Excerpted records:
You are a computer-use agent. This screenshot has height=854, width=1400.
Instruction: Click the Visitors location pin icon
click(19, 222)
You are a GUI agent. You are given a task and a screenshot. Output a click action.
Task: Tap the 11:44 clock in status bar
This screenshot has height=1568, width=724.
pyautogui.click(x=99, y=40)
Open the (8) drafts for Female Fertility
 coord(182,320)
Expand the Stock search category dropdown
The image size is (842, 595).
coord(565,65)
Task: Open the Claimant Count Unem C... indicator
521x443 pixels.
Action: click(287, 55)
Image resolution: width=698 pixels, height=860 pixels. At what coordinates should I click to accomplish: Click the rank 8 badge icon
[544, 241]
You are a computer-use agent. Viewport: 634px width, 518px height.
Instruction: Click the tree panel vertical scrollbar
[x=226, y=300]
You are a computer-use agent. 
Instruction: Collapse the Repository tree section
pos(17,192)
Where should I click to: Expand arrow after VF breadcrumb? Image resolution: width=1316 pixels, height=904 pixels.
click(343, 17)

Job:
Reproduce all of the data above verbatim, keeping every line in its original order.

Task answer:
You are a computer-use agent. This screenshot has height=854, width=1400.
Instruction: Click the Visitors location pin icon
click(19, 222)
You are a GUI agent. You are given a task and a screenshot. Output a click action.
Task: Tap the 11:44 clock in status bar
This screenshot has height=1568, width=724.
pyautogui.click(x=99, y=40)
Open the (8) drafts for Female Fertility
 coord(182,320)
Expand the Stock search category dropdown
The image size is (842, 595).
coord(565,65)
Task: Open the Claimant Count Unem C... indicator
521x443 pixels.
Action: click(287, 55)
Image resolution: width=698 pixels, height=860 pixels. At what coordinates should I click to accomplish: Click the rank 8 badge icon
[544, 241]
You are a computer-use agent. Viewport: 634px width, 518px height.
Instruction: Click the tree panel vertical scrollbar
[x=226, y=300]
You are a computer-use agent. 
Instruction: Collapse the Repository tree section
pos(17,192)
Where should I click to: Expand arrow after VF breadcrumb? Image resolution: width=1316 pixels, height=904 pixels.
click(343, 17)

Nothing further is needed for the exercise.